About 10 years ago, I was having a summer pool party at my carriage house. About 20 people. Homemade sangria, entire Mexican theme. I'm doing the whole Martha Stewart entertaining thing. People are milling around while I make some more salsa.

Then I have to pee. I wash my hands beforehand.
But apparently not good enough.

After I pee, my twat is on FIRE. Habaneros are scorching!

I open the door and ask one of my female friends to bring me some yogurt or sour cream stat. She couldn't find the sour cream so she came back to the bathroom with strawberry and blueberry yogurt and asked rather loudly 'which one would you prefer?'

I was dancing and hoping around so mucn in my tiny powder room, I didn't care that she could have gotten the plain yogurt.

At that point, everyone was wondering what the hell was going on... So I told a few people and I was mortified.

Lesson learned: wear gloves.

Although the whole gingering does have my interest piqued...

Bliatz said...

In small amounts, chili is sensational! Which may be why your client "didn't mind". LOL. Check this out!

Black Rat said...

This one's not my own experience, but I blogged about it because it made me laugh. Ignore the first part of my post - scroll down, the funny bit's toward the bottom ;-) Clicky

Black Rat said...

Sorry, last link didn't work - try this one... Clicky

Tek said...

LMAO...

I tried to be cool once and do the peppermint and bj...

But I used altoids!

Poor guy!

Freddy said...

Toothpaste can be a bit burny too. Especially if, as I was, you are bound and blindfold so you have no idea of what is happening to you. Nobody told her that you should only use a tiny amount.
Altoids.............. hmmm my S has been mentioning using them. Is that not a good idea?
Oh and chili burns? according to the NHSDirect the best thing is vegetable oil. mmmmmmmmmmmmmm slippy!

Freya said...

Well I use altoids quite frequently and it doesn't seem to bother my man, in fact, he rather likes it (obviously why I do it frequently). I don't think I'd use the cinnamon ones but the peppermint ones don't burn.

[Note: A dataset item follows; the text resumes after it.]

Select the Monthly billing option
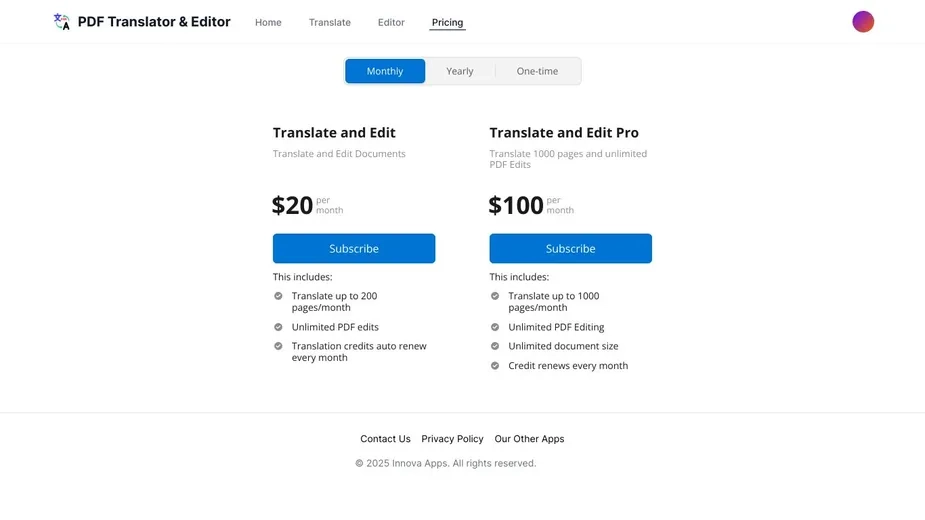The height and width of the screenshot is (520, 925). click(385, 71)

Perhaps the person who was sensitive to it had an allergy?

Anonymous said...

Anyone for figging?

This technique uses not red hot chili peppers, but GINGER-ROOT, applied anally. Yeah, OUCH. It's a BDSM thing:

http://www.leathernroses.com/generalbdsm/figging.htm

DTG xxoo

Anonymous said...

I have been a fan for a while, but the computer died and i was without one for quiet a while, so i was just catching up in the archives. in college i had a chili pepper plant in my dorm room. one day i picked off a bunch to use and forgot all about it. A while later, i settled down for some me-time...i reached down, fingered myself to attain a little lube, and then went right to work on my clit. about thirty seconds into the job i realized my horrible dilema. oh, the pain. washing didn't do a thing...i just had to wait it out.

Anonymous said...

I,m all for the pepper up my ass treatment .my wife fucked me with one 3 different times ,but only had me bite the small end off once ,when she rubbed it atround my ring it burned very gently,I want to find out what a jalapeno pepper sliced lenghthways shoved up me would feel like .I want to be caned at the same time ,and for speaking or making a noise during this I'd like a bar of soap shoved into my mouth untill my wife has had her fill of using me ,and her orgasm is complete ( she finds masterbation more stimulating than what i can do for her )

Anonymous said...

The pepper up the ass is an old english ( and others probably ) trick .The Master caning the student did not wish the student to tighten his ass when canned so he would insert a hot pepper in the students ass ,the student would be burned a lot more if he clenched his ass .By not clenching the cane felt harder ..He could not win either way ..

Anonymous said...

One of my very favorite activities is to receive oral sex immediately after my girlfriend has brushed her teeth (I'm a woman). The mentholated chill just makes my clit immediately hard. I can't say I'd want to try it with hot peppers, though, after an unfortunate experience involving getting my period the same day as making chili. I had to put tampons in using gloves for days...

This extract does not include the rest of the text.